In the past couple of months I’ve performed on the open mic at the Brunswick Hotel three times as part of Passionate Tongues Poetry and really enjoyed it. It’s become a regular thing and I can’t see myself stopping open mic poetry for a while at least and I’ve quickly incorporated it into my repertoire of writing.
But the thing is, there’s this niggling feeling that the medium is less respected, seen as the embarrassing cousin of other writing. And at the Emerging Writers’ Festival, two poets spoke disparagingly of the Australian poetry scene in general which got me thinking.
Photo taken by Michael Reynolds
The act of getting up and performing your poetry has fulfilled a lot of desires I’ve wanted with writing, it’s an outlet for expression that I’ve never gotten out of prose or even just writing poetry on paper. I enjoy yelling in the microphone and getting angry, and adding other tone to the words that you can’t do on the page.

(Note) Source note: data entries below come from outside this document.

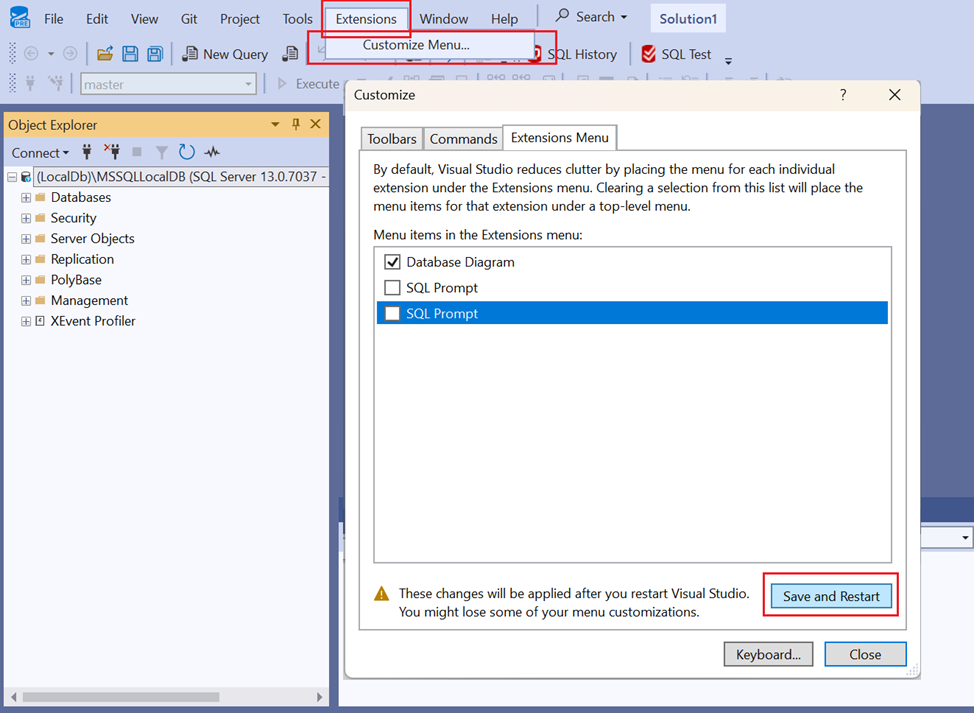
Task: Expand the Databases tree node
Action: pyautogui.click(x=26, y=197)
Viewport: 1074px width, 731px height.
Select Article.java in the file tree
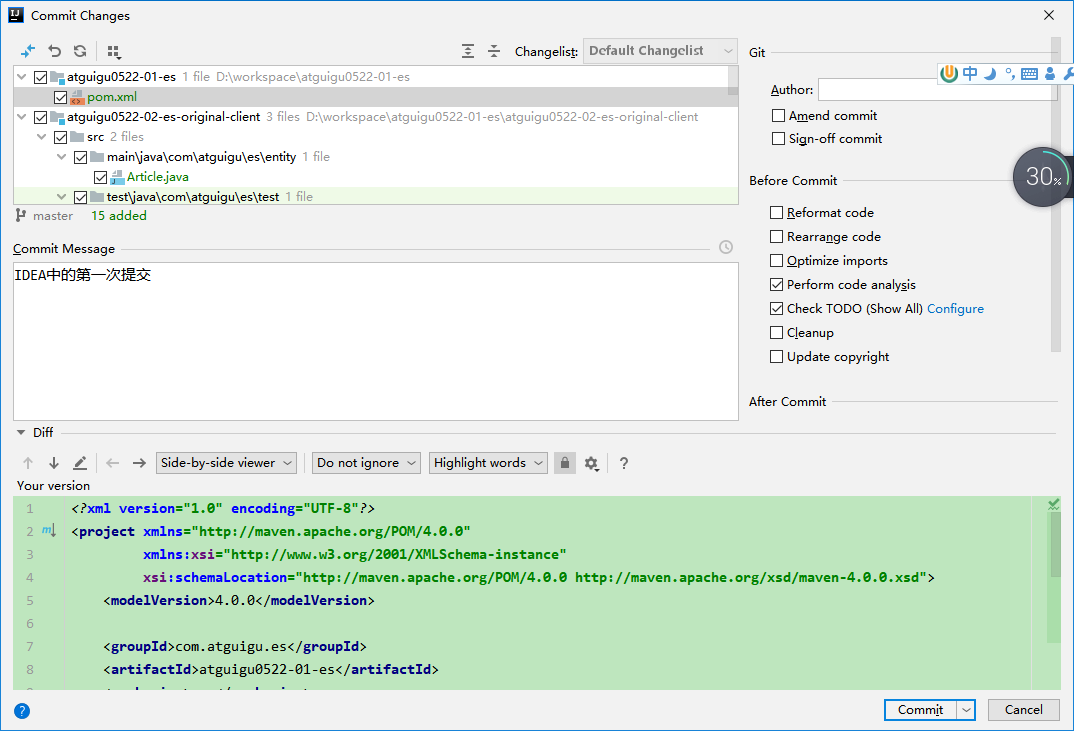(x=157, y=177)
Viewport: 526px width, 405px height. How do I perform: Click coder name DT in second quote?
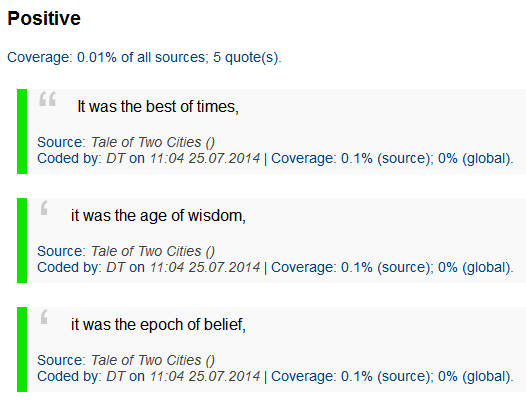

It’s also fulfilled something I was looking for when I compared myself to my friend’s in emerging bands last year. They had these little pub gigs they could go to, get their friends along to support them, and now that act of performing in front of people and being engaged with your audience rather than disconnected from your reader adds an element I’ve really been looking for.
I don’t know too much about the poetry scene in Australia, where it sits in terms of respectability and talent and all of that. The only thing I can really say is I’ve gotten the impression that it isn’t one of the most respected mediums, particularly performance poetry – and perhaps that it is deserving of much more credit.
I mean, open mics aren’t the best judge of quality of any scene, but I’ve heard some great stuff, it’s even prompted me to write more in order to have something to perform, and encouraged me to dig into the poetry sections of the journals I’ve collected mainly for the short fiction.
So I guess my concerns might sound slightly egotistical, but if poetry isn’t given the credit and attention it deserves, is it still worth doing it? Am I better off focussing on something I’m going to get the credit I deserve? If it is worth pushing on with, what are the prospects that the Australian poetry scene is going to pick up?